Public launch scope completion
Problem
The extension has been validated with internal teams and design partners, but several launch-critical gaps remain before it can be published to the VS Code marketplace for general use. Production-safety concerns are unresolved: the extension may execute queries against user databases without adequate sandboxing, preview rendering has no timeout or resource limits for malformed dashboards, and there is no versioned rollback mechanism if a release introduces regressions. The boundary between "works for known internal projects" and "safe for arbitrary external users" has not been systematically audited. Shipping without closing these gaps risks data-safety incidents and a poor first impression that is hard to recover from.
Context
- The backlog for analyst authoring in VS Code/Cursor with preview, diagnostics, and assist is broader than what public launch can safely absorb, so this task has to separate launch-critical scope from attractive but deferrable work.
- A credible launch needs stable default behavior, explicit unsupported cases, and a rollback story for the riskiest surfaces rather than a promise to finish everything.

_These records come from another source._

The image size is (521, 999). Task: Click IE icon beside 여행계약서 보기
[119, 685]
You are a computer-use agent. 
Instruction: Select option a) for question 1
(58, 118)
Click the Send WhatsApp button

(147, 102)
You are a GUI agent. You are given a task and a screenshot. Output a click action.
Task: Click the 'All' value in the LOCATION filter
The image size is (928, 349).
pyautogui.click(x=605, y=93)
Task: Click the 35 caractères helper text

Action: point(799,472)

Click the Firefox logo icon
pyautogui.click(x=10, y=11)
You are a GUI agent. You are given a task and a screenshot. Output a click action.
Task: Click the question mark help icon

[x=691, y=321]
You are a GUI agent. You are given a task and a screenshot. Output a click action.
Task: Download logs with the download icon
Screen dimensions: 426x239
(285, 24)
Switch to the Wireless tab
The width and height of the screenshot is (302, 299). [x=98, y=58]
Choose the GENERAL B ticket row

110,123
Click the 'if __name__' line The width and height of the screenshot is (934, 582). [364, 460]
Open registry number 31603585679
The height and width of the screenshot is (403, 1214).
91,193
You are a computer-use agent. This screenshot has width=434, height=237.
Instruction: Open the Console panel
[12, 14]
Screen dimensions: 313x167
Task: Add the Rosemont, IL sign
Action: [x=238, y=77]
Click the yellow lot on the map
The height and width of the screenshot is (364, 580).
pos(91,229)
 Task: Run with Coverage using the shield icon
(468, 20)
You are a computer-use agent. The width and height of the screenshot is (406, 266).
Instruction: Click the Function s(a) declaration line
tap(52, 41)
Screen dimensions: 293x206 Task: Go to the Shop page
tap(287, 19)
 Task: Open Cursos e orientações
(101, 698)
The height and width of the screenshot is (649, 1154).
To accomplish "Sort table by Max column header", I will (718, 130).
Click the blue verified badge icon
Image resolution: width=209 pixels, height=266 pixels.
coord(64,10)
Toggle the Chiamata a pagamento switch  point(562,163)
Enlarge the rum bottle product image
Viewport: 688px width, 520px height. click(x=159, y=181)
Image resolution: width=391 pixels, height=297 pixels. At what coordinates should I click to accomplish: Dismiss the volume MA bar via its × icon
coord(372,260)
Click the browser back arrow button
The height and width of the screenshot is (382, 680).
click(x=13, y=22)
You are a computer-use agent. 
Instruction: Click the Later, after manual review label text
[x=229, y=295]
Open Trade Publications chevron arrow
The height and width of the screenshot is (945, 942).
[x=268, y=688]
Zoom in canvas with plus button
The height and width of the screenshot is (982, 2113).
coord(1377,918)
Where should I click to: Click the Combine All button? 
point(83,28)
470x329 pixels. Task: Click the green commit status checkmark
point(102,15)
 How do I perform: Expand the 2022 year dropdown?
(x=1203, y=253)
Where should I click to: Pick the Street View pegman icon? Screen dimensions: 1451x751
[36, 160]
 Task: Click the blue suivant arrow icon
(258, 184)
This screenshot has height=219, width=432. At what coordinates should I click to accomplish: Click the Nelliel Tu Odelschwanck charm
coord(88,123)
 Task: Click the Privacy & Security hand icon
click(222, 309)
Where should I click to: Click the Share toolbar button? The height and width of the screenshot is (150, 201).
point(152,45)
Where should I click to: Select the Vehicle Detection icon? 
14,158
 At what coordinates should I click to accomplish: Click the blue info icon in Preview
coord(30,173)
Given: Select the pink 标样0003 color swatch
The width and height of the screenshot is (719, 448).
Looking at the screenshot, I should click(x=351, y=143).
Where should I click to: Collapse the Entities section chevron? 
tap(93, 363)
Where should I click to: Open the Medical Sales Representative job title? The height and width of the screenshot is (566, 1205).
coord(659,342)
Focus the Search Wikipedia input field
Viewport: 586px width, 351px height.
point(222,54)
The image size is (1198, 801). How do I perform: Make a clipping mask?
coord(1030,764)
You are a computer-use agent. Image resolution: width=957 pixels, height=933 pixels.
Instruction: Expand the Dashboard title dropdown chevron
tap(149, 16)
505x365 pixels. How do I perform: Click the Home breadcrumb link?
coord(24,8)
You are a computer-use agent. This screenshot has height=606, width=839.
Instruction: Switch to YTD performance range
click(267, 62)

- Expected touchpoints include
apps/ide/vscode-extension/, preview/inspector runtime code, and extension docs/tests, launch checklists, and any tasks or docs that currently blur the line between required launch scope and post-launch follow-up.
Possible Solutions
- A - Keep the full backlog in scope until the last minute: preserves ambition, but guarantees launch risk remains unclear.
- B - Recommended: define a minimum externally supportable launch scope and close only those blockers: make explicit deferrals, owner assignments, and rollback expectations.
- C - Shrink scope aggressively to the point of a weak launch: lowers risk, but may undercut the product story and user value.
Plan
- Audit the open work for analyst authoring in VS Code/Cursor with preview, diagnostics, and assist and classify each item as launch-critical, launch-adjacent, or post-launch follow-up.
- Document the required launch behaviors, known unsupported cases, and any rollback or kill-switch expectations for high-risk areas.
- Close or explicitly defer the remaining blockers, linking each deferral to a tracked follow-up with clear risk notes.
- Reconcile the launch scope with docs, QA/review evidence, and operator expectations so launch readiness is credible and explainable.